_Exercise directions_.
Continue the news report on the push for medical marijuana in North Carolina, picking up after its final sentence.

_Excerpted text_.

***

Opioid abuse claims almost four lives per day in the state of North Carolina – leaving some patients to shun the post-surgical benefits of these powerful painkillers altogether.  Recent comments from a Western North Carolina legislator suggest there may be a renewed effort to fill that gap by putting some medical marijuana laws on the books.

Last month Bryson City Republican Representative Mike Clampitt held another of his town hall meetings in Haywood County.  As the former fire chief touted his public safety record and economic development initiatives, the discussion took an unexpected turn – to marijuana.  Clampitt said that opioid overdoses in his home county, Swain, had tripled in 2017. Many who proceed down the path of addiction started after being prescribed the drugs legally by a doctor, something his elderly father in Oregon wanted to avoid.  "Dad was getting the low THC chocolate marijuana that he was taking for his pain from having a kidney removed and did not want to get on a heavy dose of opiates and stuff like that because of the addiction and whatnot", says Clampitt.

Clampitt reaffirms he’s against recreational marijuana, which is now legal in 8 states.  But North Carolina isn’t one of the 21 states that permit some form of medicinal use. Does Clampitt think that could change?  “Long answer with that", says Clamapitt.  "I don’t know of any one particular facet that’s a driving force with this, but it’s one of those kinds of things that is sort of sublingual right now, and I think that in the next three, no more than five years we will have an address to this situation in North Carolina.”

***

_Source data_.
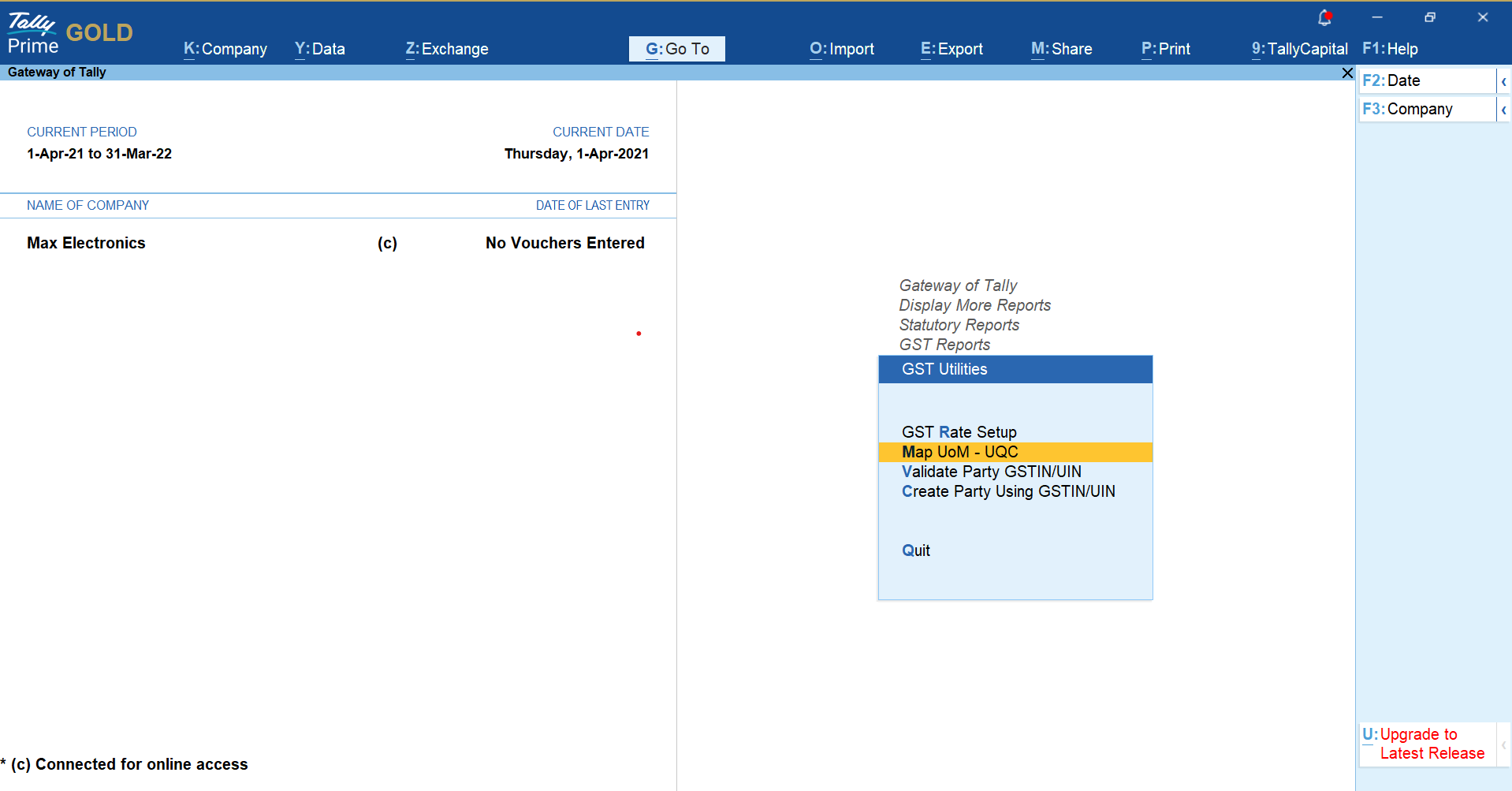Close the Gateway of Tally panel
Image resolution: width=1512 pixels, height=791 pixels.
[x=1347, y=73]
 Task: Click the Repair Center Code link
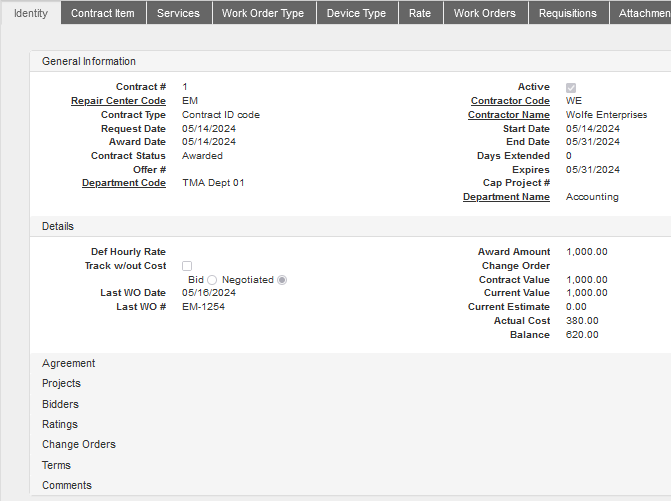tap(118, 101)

***

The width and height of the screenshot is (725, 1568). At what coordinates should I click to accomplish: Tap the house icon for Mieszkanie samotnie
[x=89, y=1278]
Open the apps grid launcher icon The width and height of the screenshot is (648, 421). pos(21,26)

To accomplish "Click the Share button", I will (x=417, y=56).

***

_Your response_.
Clampitt says he supports, in principle, some form of medical marijuana in North Carolina.  "As long as, one, we’re not in violation of federal law with that as a regulated substance and then also with that, if the medical community can prove to me and show me that the medicinal marijuana, medical cannabis — whatever it is called — has medicinal value and is just not a stepping stone to other problems and issues.”

Three such bills were presented to the General Assembly last year and all three died in a rules committee. No Western North Carolina representatives or senators sponsored or co-sponsored any of them, except for Asheville Democratic Senator Terry Van Duyn and representatives John Ager and Brian Turner.